EXERCISE TASK
Retype the data word for word, starting with the line that contains "Viewport: 479px width, 208px height." and going on through the line that contains "Action: tap(380, 8)". Leave the picture out of your copy.

EXERCISE MATERIAL
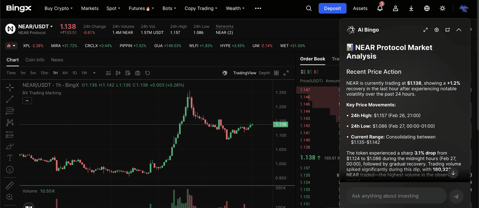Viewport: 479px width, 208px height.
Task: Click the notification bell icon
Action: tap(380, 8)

* * *

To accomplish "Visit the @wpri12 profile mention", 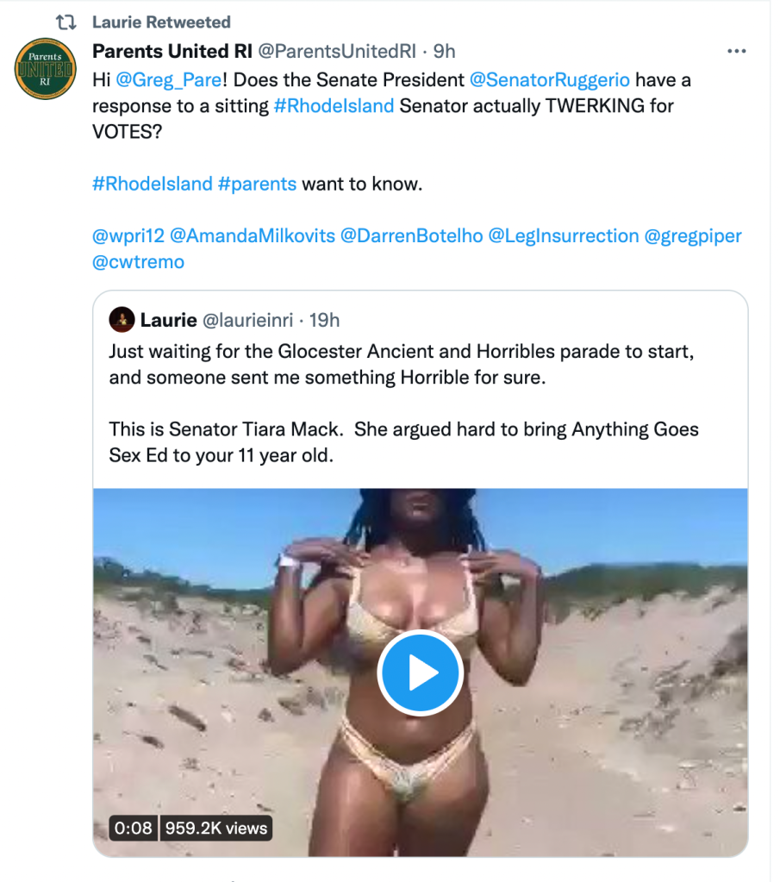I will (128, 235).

---

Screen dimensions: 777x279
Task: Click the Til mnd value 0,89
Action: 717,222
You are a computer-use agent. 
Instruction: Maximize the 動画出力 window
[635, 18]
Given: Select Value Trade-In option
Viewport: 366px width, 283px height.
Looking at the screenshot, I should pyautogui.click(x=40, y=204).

RESULT FOR THIS TASK
Viewport: 479px width, 208px height.
Task: Click the notification bell icon
Action: tap(380, 8)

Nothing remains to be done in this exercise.